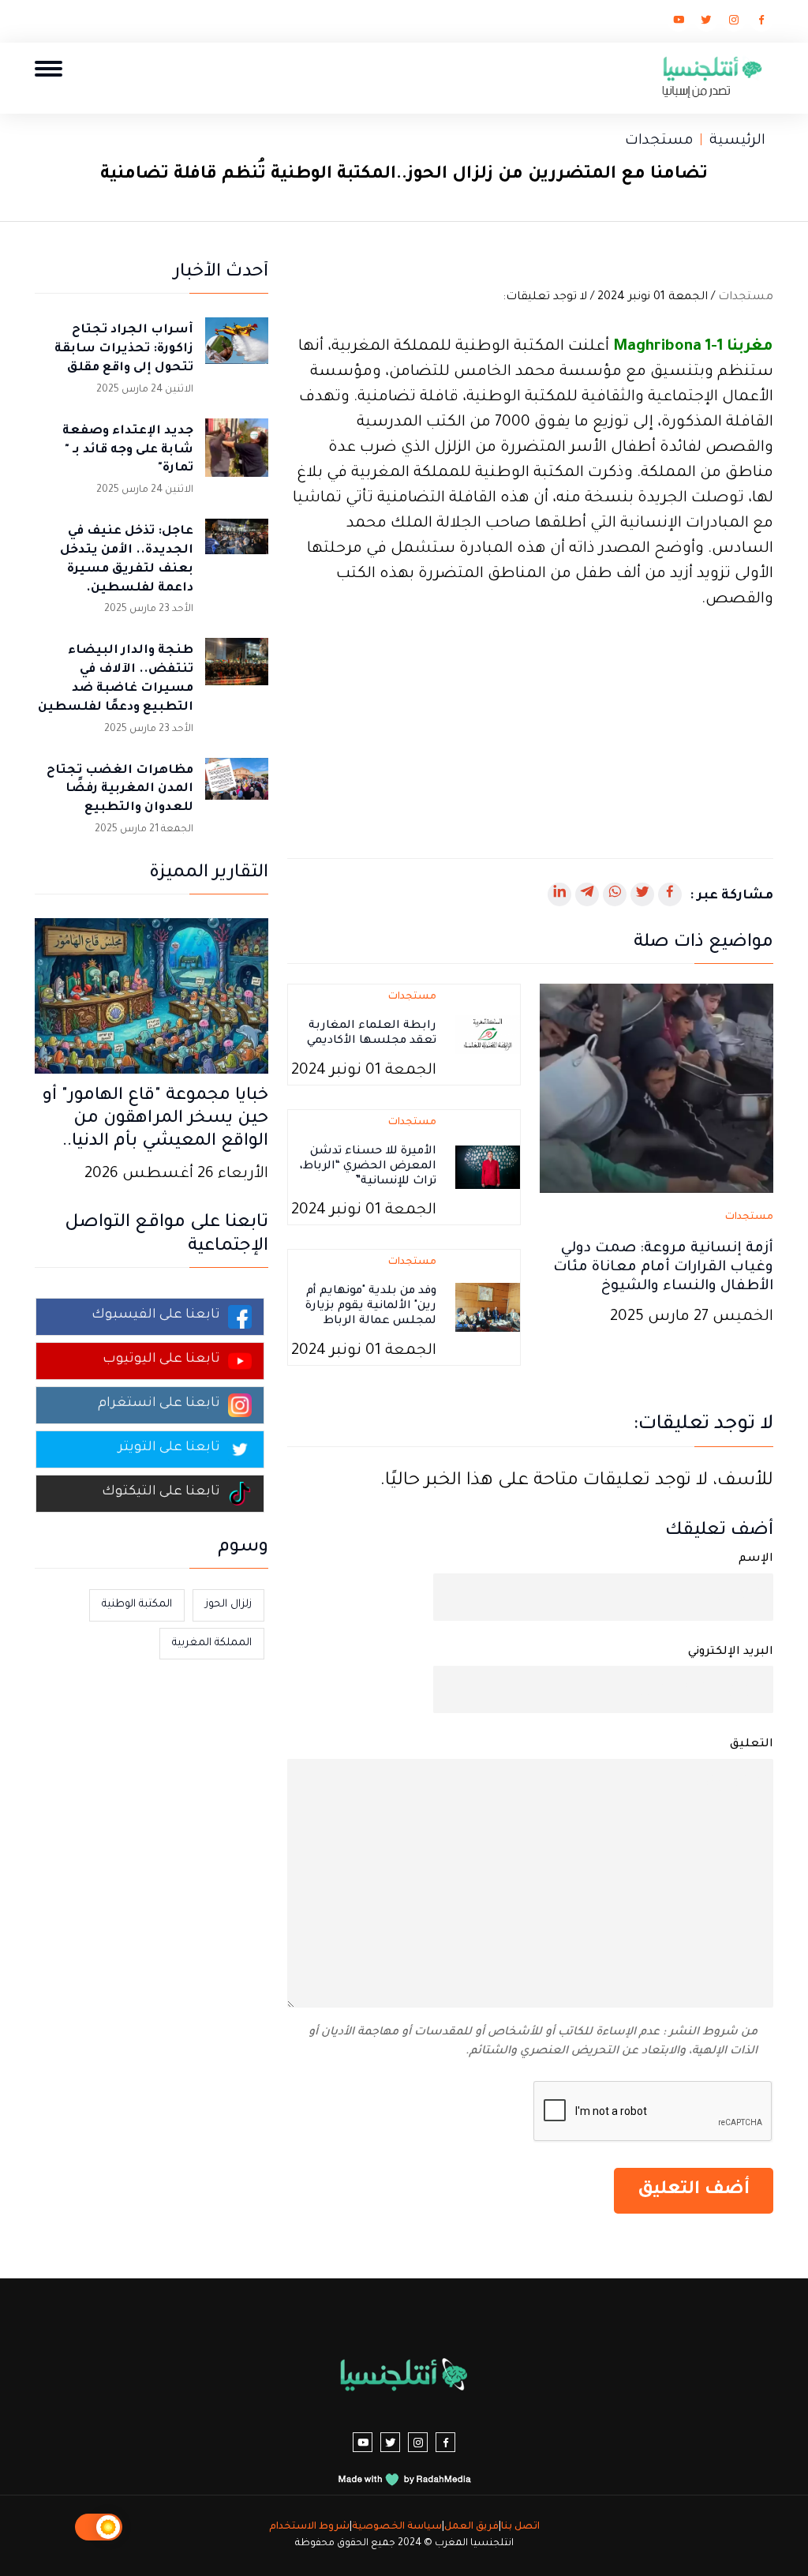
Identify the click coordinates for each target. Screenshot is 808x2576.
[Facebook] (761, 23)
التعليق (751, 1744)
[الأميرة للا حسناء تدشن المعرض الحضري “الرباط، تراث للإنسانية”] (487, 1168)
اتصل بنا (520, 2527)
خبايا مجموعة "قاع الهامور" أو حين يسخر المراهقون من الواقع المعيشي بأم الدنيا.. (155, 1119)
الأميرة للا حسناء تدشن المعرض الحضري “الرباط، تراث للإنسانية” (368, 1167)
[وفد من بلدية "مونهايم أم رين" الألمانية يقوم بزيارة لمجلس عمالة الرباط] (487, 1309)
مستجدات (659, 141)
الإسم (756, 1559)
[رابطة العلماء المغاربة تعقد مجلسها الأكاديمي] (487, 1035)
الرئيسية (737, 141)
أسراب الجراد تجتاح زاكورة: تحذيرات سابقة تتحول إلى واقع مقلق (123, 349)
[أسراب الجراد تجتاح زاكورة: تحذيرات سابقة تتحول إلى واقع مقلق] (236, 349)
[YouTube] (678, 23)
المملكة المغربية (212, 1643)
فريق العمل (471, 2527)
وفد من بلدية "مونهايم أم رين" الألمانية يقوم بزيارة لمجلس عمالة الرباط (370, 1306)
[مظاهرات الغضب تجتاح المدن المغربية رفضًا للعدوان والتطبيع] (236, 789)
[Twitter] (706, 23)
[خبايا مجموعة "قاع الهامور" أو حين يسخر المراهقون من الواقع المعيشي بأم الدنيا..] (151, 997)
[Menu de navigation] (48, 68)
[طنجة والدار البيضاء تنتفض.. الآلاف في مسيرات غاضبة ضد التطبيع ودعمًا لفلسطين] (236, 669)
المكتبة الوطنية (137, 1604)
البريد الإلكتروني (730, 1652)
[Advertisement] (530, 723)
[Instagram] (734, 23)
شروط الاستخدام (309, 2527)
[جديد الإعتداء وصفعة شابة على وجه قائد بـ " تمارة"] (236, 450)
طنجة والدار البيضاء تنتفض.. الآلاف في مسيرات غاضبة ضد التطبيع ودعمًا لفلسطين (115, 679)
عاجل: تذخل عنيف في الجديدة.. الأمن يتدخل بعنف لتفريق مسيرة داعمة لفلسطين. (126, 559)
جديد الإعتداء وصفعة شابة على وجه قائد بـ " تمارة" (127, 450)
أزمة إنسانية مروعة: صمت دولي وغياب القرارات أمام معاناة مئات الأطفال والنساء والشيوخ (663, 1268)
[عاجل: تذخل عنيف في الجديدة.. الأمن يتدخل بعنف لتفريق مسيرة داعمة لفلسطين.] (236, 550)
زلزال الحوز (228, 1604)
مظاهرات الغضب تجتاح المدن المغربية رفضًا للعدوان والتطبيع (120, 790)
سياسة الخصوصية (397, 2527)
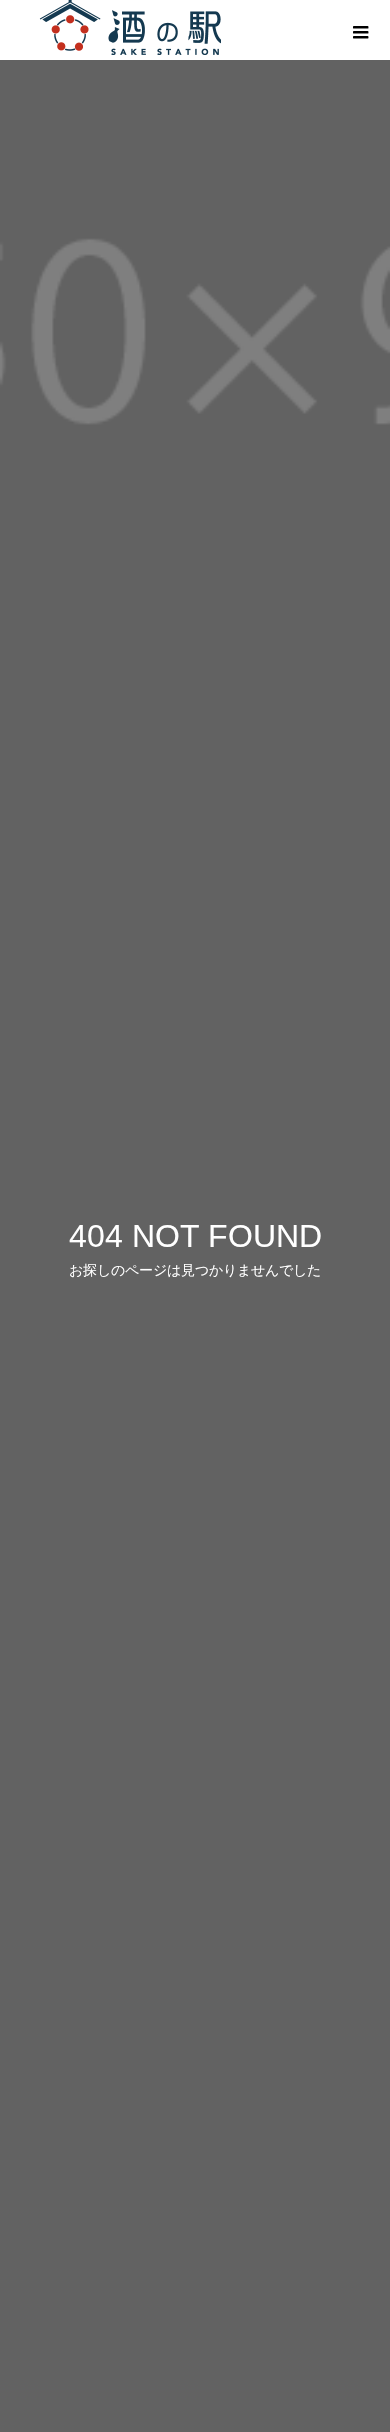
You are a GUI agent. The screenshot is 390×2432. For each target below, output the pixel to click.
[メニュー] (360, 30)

------------------------------------------------------------------------

■ TASK STATEMENT
Transcribe all records verbatim and omit each image.

■ REPLY
Identify the click coordinates for each target. Screenshot is 808x2576.
[Facebook] (761, 23)
التعليق (751, 1744)
[الأميرة للا حسناء تدشن المعرض الحضري “الرباط، تراث للإنسانية”] (487, 1168)
اتصل بنا (520, 2527)
خبايا مجموعة "قاع الهامور" أو حين يسخر المراهقون من الواقع المعيشي بأم الدنيا.. (155, 1119)
الأميرة للا حسناء تدشن المعرض الحضري “الرباط، تراث للإنسانية” (368, 1167)
[وفد من بلدية "مونهايم أم رين" الألمانية يقوم بزيارة لمجلس عمالة الرباط] (487, 1309)
مستجدات (659, 141)
الإسم (756, 1559)
[رابطة العلماء المغاربة تعقد مجلسها الأكاديمي] (487, 1035)
الرئيسية (737, 141)
أسراب الجراد تجتاح زاكورة: تحذيرات سابقة تتحول إلى واقع مقلق (123, 349)
[أسراب الجراد تجتاح زاكورة: تحذيرات سابقة تتحول إلى واقع مقلق] (236, 349)
[YouTube] (678, 23)
المملكة المغربية (212, 1643)
فريق العمل (471, 2527)
وفد من بلدية "مونهايم أم رين" الألمانية يقوم بزيارة لمجلس عمالة الرباط (370, 1306)
[مظاهرات الغضب تجتاح المدن المغربية رفضًا للعدوان والتطبيع] (236, 789)
[Twitter] (706, 23)
[خبايا مجموعة "قاع الهامور" أو حين يسخر المراهقون من الواقع المعيشي بأم الدنيا..] (151, 997)
[Menu de navigation] (48, 68)
[طنجة والدار البيضاء تنتفض.. الآلاف في مسيرات غاضبة ضد التطبيع ودعمًا لفلسطين] (236, 669)
المكتبة الوطنية (137, 1604)
البريد الإلكتروني (730, 1652)
[Advertisement] (530, 723)
[Instagram] (734, 23)
شروط الاستخدام (309, 2527)
[جديد الإعتداء وصفعة شابة على وجه قائد بـ " تمارة"] (236, 450)
طنجة والدار البيضاء تنتفض.. الآلاف في مسيرات غاضبة ضد التطبيع ودعمًا لفلسطين (115, 679)
عاجل: تذخل عنيف في الجديدة.. الأمن يتدخل بعنف لتفريق مسيرة داعمة لفلسطين. (126, 559)
جديد الإعتداء وصفعة شابة على وجه قائد بـ " تمارة" (127, 450)
أزمة إنسانية مروعة: صمت دولي وغياب القرارات أمام معاناة مئات الأطفال والنساء والشيوخ (663, 1268)
[عاجل: تذخل عنيف في الجديدة.. الأمن يتدخل بعنف لتفريق مسيرة داعمة لفلسطين.] (236, 550)
زلزال الحوز (228, 1604)
مظاهرات الغضب تجتاح المدن المغربية رفضًا للعدوان والتطبيع (120, 790)
سياسة الخصوصية (397, 2527)
You are a GUI agent. The screenshot is 390×2432. For each target below, output the pixel to click.
[メニュー] (360, 30)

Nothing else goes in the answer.